# Bottle Show next Saturday (June 16th)!!!



## bearswede (Jun 10, 2007)

Hi All...

 Just a reminder about next Saturday's Bottle Show:

*June 16, 2007 -- BALLSTON SPA, NY  -  ** NEW SHOW LOCATION ** - The National Bottle Museum's "SARATOGA SHOW" 2007, (9:30 AM - 2:30 PM, No Early Admission) at our *NEW LOCATION* Ballston Spa High School, Ballston Spa, New York.  INFO:  NATIONAL BOTTLE MUSEUM, (518)885-7589, Email:  nbm@crisny.org or visit The National Bottle Museum's Website.

*Ron


----------



## bearswede (Jun 10, 2007)

Here's a map of the table set-up... I'm at J-115... Hope to see some of you there!!!


 Ron


----------



## bearswede (Jun 12, 2007)

Will I see you there, Joel???


 Ron


----------



## bearswede (Jun 13, 2007)

Any forum members at all going to this show...?


 Ron


----------



## JustGlass (Jun 13, 2007)

Hey Ron I hope to see ya there. My brother and I should be attending. We wanted to go to the Laconia NH. bike week saturday....but right now we are leaning more toward attending the bottle show. I will try to print out a map to the high school because my brothers directions are not  good by any means. Hope this show is as good as the sarotoga show last year...I was very impressed with the size and variety of bottles and prices.


----------



## cookie (Jun 15, 2007)

Ron-I hope to be there tomoorrow-I'll look you up-John


----------



## bearswede (Jun 16, 2007)

Hey JG and John...
 Just about to pack up the car... Hope to see you guys there... Does anyone know if Joel is attending?

 Ron


----------



## cookie (Jun 16, 2007)

Had a great time at show-so many great bottles-and great people...Ron-I enjoyed meeting you and your wife today-I kept thinking all day that I was going to buy 1 of those mineral waters....wrong.........John


----------



## JustGlass (Jun 16, 2007)

Ron it was a real pleasure seeing you and your wife at the bottle show. Heres a pic of that eagle flask that I purchased. My brother and I had a great time today. I will have to save up a little cash for the Keene  NH. show in the fall. Maybe I will unload a few bottles on ebay. Hope to see ya at the next show. Happy Bottle Hunting.


----------



## GlassKeeper (Jun 17, 2007)

Hi Ron, It was really good to see you and your wife at the show. I'm glad to see you're recuperating from your accident so well. I went to the show expecting to buy a flask and ended up buying a John Bull sarsaparilla bottle. Just something about those big old bottles! Take care and hope to see you at the next one.         Jim


----------



## bearswede (Jun 17, 2007)

*Holy Grail Found at Bottle Show!!!!!!!*

Thanks, John, JG and Jim...

 I enjoyed seeing you guys at the show...'Twas fun shooting the breeze,,, I know, what breeze? We were stuck in the room WITHOUT AC...

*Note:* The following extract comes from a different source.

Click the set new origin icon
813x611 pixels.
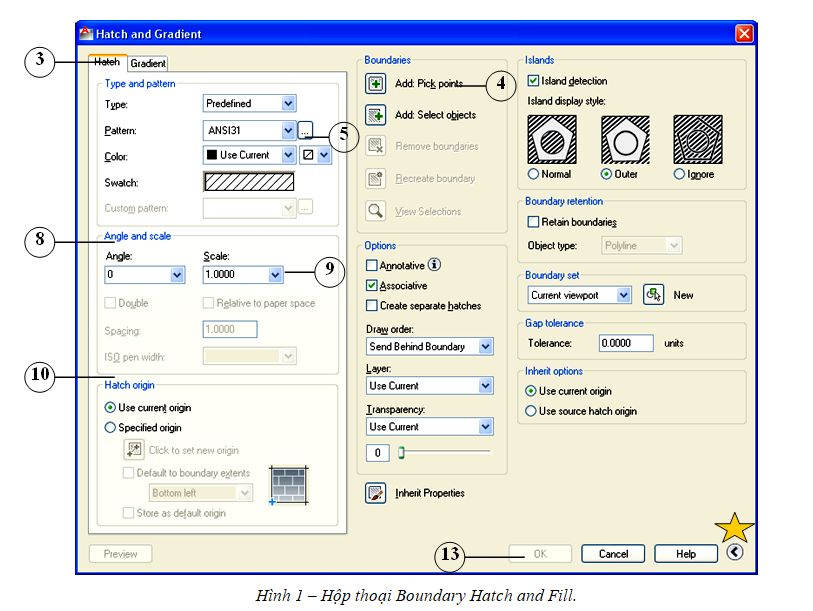(x=134, y=449)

 Well, I surpassed my previous personal best for sales amount at this show... And I, dare I say it? Yes... I finally achieved that elusive goal... You know, that one I've been boring y'all with for so long... My HOLY GRAIL...



 Ron


----------



## bearswede (Jun 17, 2007)

*Holy Grail Found at Bottle Show!!!!!!!*

Reverse...


----------



## bearswede (Jun 17, 2007)

This bottle has two small nicks at the base... They're smooth which leads me to believe the bottle was tumbled... The embossing remains strong, however, and the glass sparkles...

 Base...


----------



## bearswede (Jun 17, 2007)

Got it from a well-known dealer in quality glass for an extraordinarily reasonable price...

 Variant C. (Watson:1965)...


----------



## bottlenutboy (Jun 17, 2007)

wow ron! beautiful bitters!   i hope you dont find it dis-tasteful for me to ask but.....how much does one of those normally run?


----------



## Tony14 (Jun 17, 2007)

Glad to see you finally got it!! Whats the next one on the wish list[]


----------



## bearswede (Jun 17, 2007)

Not distasteful at all, Spencer... That's how we all learn in this business...

 There are several different molds and color variants, mostly greens, olives, ambers and mixtures... I'm not familiar with which variants command the highest prices, but prices have been hovering around the $1000 mark (except for the more rare $2.00 variants)... A "JNo" example just sold for $761 on ebay... I believe it may have been the same one I bid on a year ago for $999.99 and lost... At any rate, I saw one at another table at the show yesterday that was priced at $1200, and a really funky looking one for $975 (the neck and lip were an ugly mess)... I was expecting to pay in the range of $750 to $950 for an example with a non-devastating flaw... In the end, I did better!

 Ron


----------



## bearswede (Jun 17, 2007)

> Whats the next one on the wish list


 
 Thanks, Tony... I'll have to think a bit on that one... But while I'm waiting, I'm expecting a companion for the Phoenix... Should arrive early this week... I'll post photos when the C. Brinckerhoff's Health Restorative arrives...

 Ron


----------



## Tony14 (Jun 17, 2007)

Cant wait to see it!


----------



## capsoda (Jun 17, 2007)

Bravo Ron!!! A beeeeautiful specimen I must say. great grab.


----------



## BRIAN S. (Jun 17, 2007)

Nice Bottle Ron !
 And at a great price ! 
 Brian


----------



## Gunsmoke47 (Jun 17, 2007)

Congrats Ron! It's a beauty![]


----------



## cowseatmaize (Jun 17, 2007)

Congrats Ron!!! Glad you fianally got it. 
 I'm wondering though, aren't they pontiled and if they tumbled did the save the pontil? I always wonder how they can keep them after a spin.


----------



## annie44 (Jun 17, 2007)

Congratulations on adding this long desired bottle to your collection - it is a fantastic bottle, and next to the Brinkerhoff's will provide you with hours and hours of viewing enjoyment!  Glad the show was a big success for you, Ron.


----------



## bearswede (Jun 17, 2007)

> aren't they pontiled and if they tumbled did the save the pontil? I always wonder how they can keep them after a spin.


 
 Thanks,  Warren, Brian, Kelly, Eric and Cindy...

 Eric... That was another clue, or so I thought at first... It did seem to be a subdued pontil... But there probably were naturally occuring "mild" pontils... Anyway, pontils can be somewhat protected by several coats of nail polish or other protective coating...

 Ron


----------



## cookie (Jun 17, 2007)

Ron-that is a gorgeous bottle-congratulations! John


----------